## REQUIRED ACTION A
Translate this sentence from the interview below into Spanish: "Many of the issues that I’ve been involved in during my career have become a part of my books."
## REQUIRED ACTION B
Repeat, word for word, the stretch of the interview below from "Many of the" through "a serious pursuit?".
(TEXT SHOWN Opens)
You came to writing after a long and distinguished career in the health care field, including a position as Deputy Secretary for Medical Assistance in the Commonwealth of Pennsylvania. What impact do you think it had on you as a writer to have a professional career behind you before you started your career as a writer?
Obviously, I’m a bit more “mature” than many as I’ve embarked on this writing career. I don’t know if older means wiser, but I’ve had a lot of experience over the years. That includes a huge amount of time writing—not novels, but policies, regulations, laws, and all sort of technical documents. I’ve dealt with people from all walks of life. And dealt with a lot of difficult situations that affected peoples’ lives.
Many of the issues that I’ve been involved in during my career have become a part of my books. In my early days with the Commonwealth, I was involved with services to abused and neglected children—a subject that is part of DEAD of SUMMER. At one point, I worked with the family planning, rape crisis, and domestic violence programs. Those themes, primarily womens’ issues, were all incorporated into Dead of Autumn.
What advice would you give to someone who has a desire to write, but fears that they might have gotten a late start on writing as a serious pursuit?
(TEXT SHOWN Closes)
(INFORMATION SUPPLIED Opens)
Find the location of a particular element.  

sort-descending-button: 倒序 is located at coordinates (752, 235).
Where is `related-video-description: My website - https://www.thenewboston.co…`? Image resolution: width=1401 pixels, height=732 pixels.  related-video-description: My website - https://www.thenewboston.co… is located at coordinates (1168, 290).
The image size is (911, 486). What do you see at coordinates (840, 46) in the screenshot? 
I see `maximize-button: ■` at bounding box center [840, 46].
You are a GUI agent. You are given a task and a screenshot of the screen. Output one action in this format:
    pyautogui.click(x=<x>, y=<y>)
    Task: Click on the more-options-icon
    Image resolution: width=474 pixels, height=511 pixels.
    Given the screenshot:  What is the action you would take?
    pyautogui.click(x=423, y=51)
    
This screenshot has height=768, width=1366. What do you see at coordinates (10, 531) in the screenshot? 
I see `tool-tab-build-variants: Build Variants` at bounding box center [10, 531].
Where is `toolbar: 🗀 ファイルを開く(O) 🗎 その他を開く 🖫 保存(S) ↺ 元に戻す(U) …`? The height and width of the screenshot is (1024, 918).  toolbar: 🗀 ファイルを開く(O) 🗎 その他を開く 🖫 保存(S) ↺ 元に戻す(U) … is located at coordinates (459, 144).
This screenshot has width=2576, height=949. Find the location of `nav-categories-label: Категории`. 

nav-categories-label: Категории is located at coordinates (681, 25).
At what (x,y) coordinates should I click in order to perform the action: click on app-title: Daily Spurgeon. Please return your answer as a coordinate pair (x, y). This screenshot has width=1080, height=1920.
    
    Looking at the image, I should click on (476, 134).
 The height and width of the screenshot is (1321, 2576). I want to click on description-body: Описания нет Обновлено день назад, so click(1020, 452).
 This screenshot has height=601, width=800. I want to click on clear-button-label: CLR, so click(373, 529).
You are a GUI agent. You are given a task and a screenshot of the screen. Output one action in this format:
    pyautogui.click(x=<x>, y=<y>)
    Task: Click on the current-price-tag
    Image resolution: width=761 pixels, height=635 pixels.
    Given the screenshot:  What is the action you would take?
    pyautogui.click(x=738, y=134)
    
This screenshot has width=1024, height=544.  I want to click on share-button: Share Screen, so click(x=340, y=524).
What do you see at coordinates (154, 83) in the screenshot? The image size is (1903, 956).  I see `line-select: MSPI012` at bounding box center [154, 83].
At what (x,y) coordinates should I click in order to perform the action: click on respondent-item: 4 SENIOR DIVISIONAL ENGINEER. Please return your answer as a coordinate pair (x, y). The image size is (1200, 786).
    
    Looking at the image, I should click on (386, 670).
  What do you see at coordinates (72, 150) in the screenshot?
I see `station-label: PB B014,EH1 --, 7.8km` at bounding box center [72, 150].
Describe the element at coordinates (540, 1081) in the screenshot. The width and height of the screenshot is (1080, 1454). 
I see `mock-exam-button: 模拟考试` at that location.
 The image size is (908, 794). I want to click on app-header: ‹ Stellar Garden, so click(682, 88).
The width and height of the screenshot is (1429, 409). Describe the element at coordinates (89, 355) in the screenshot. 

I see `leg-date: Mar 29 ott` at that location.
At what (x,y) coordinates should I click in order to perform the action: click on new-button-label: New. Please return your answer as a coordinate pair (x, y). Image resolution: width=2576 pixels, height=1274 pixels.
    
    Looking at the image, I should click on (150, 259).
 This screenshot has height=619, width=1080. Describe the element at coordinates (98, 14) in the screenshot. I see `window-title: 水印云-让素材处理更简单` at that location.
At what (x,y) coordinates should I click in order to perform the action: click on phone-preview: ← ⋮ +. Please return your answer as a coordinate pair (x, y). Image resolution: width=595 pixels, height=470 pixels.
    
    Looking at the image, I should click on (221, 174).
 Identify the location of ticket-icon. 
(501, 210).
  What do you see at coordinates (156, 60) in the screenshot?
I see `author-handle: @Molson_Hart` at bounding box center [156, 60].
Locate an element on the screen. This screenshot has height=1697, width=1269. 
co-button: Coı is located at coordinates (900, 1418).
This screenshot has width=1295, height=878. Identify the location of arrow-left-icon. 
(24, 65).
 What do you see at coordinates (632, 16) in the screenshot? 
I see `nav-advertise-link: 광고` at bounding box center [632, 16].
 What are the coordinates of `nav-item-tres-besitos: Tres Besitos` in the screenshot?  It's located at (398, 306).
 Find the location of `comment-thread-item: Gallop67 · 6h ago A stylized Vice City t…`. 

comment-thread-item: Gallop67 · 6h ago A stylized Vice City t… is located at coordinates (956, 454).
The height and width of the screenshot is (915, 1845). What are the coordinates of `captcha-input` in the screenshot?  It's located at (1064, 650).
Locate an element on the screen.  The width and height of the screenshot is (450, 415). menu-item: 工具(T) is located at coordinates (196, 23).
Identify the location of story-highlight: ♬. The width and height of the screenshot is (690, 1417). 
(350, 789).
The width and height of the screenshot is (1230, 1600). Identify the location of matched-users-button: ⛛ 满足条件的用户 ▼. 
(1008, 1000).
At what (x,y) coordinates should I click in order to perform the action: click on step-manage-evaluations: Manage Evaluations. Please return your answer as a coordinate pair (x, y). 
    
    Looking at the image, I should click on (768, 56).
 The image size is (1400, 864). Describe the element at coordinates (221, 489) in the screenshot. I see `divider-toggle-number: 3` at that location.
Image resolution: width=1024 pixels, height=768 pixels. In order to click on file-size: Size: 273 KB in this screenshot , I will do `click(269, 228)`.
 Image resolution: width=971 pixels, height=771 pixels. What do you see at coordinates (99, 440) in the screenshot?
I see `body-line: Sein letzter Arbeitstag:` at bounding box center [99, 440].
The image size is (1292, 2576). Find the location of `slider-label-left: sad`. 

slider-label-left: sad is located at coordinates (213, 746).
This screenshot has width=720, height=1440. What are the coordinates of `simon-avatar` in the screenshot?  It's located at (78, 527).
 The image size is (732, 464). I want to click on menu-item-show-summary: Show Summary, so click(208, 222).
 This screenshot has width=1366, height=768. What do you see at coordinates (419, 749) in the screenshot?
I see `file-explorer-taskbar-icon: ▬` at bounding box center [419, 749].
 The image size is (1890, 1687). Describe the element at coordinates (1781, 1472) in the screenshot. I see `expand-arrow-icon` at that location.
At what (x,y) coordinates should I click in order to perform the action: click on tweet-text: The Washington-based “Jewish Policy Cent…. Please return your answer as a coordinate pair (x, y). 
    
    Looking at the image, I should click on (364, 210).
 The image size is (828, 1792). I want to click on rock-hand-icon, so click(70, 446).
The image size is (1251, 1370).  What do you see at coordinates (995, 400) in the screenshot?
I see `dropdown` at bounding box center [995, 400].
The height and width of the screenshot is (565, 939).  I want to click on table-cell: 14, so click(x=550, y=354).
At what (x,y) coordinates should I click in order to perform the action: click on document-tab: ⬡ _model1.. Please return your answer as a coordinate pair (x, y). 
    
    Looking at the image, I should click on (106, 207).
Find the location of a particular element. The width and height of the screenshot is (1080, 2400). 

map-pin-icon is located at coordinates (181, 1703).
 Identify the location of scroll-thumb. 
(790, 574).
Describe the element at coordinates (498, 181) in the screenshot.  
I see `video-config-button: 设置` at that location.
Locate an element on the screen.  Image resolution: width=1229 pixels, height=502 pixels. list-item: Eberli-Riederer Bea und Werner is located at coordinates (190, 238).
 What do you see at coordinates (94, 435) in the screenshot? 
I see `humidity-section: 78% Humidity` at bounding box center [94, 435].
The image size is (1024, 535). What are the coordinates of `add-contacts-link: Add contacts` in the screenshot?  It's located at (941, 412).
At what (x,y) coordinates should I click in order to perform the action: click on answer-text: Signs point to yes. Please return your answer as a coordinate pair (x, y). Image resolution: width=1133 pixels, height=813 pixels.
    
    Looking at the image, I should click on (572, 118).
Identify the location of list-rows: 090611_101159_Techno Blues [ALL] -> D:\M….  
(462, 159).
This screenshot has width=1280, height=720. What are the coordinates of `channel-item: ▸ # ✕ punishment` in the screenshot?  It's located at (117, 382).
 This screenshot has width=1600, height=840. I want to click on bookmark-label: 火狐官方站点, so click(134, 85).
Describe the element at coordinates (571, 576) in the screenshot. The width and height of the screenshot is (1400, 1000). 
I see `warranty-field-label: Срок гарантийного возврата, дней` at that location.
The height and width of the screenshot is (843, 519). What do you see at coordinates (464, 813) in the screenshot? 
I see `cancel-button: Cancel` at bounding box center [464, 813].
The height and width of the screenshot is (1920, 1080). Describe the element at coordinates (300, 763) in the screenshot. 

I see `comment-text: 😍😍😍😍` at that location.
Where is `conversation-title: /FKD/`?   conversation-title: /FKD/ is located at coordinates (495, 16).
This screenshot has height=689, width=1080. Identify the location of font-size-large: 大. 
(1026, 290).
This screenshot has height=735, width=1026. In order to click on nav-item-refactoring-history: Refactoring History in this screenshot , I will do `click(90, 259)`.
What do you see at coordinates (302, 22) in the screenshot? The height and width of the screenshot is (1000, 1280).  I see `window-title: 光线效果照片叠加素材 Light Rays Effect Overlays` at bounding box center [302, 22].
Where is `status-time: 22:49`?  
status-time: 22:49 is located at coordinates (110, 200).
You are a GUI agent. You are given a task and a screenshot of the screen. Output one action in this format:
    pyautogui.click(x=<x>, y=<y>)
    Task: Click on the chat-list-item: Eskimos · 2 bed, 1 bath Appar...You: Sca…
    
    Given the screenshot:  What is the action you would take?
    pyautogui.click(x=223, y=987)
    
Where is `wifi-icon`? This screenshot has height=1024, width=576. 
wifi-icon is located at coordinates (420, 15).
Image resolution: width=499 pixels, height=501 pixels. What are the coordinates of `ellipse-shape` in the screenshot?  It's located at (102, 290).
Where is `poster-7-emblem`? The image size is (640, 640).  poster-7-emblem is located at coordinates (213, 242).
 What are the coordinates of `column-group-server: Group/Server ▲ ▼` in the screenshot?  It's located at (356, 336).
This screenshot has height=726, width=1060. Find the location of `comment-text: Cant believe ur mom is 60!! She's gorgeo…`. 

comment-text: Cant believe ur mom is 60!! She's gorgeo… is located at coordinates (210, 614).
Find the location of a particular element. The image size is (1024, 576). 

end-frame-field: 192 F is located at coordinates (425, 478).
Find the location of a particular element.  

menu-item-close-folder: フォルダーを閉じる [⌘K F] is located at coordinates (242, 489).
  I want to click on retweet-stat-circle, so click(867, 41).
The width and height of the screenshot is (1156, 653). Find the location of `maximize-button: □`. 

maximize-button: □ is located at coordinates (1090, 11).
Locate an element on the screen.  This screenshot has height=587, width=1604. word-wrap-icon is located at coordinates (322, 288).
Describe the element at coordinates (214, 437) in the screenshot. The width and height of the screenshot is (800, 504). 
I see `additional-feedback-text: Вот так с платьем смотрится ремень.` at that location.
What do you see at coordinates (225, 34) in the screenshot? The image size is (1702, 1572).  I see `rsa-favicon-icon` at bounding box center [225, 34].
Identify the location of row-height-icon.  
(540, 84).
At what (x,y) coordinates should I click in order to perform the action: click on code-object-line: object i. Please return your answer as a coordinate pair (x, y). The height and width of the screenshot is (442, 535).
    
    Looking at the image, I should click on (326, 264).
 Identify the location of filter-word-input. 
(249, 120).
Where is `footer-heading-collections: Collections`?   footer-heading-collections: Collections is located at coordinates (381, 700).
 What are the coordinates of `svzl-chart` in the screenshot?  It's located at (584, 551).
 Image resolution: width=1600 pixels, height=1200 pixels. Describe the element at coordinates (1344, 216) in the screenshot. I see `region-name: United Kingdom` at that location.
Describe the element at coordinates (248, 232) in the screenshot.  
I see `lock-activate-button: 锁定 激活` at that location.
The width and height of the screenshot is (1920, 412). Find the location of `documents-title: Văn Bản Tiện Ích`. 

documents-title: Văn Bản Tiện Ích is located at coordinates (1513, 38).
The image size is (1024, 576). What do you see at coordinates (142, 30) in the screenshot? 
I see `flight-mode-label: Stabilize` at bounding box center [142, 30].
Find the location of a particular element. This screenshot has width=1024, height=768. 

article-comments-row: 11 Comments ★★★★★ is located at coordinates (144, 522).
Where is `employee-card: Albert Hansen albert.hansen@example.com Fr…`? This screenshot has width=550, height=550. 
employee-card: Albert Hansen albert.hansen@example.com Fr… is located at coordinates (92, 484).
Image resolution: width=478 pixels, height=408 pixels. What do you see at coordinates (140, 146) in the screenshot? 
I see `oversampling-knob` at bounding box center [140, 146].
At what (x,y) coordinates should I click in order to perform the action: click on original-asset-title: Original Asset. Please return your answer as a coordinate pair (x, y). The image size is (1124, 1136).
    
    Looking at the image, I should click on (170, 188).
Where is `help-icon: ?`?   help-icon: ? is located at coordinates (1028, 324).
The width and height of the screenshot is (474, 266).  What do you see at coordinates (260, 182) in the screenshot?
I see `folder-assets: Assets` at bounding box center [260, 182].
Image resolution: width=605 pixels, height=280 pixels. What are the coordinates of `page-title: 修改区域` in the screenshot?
(INFORMATION SUPPLIED Closes)
## YOUR SOLUTION A
Muchos de los temas en los que he participado durante mi carrera han pasado a formar parte de mis libros.

## YOUR SOLUTION B
Many of the issues that I’ve been involved in during my career have become a part of my books. In my early days with the Commonwealth, I was involved with services to abused and neglected children—a subject that is part of DEAD of SUMMER. At one point, I worked with the family planning, rape crisis, and domestic violence programs. Those themes, primarily womens’ issues, were all incorporated into Dead of Autumn.
What advice would you give to someone who has a desire to write, but fears that they might have gotten a late start on writing as a serious pursuit?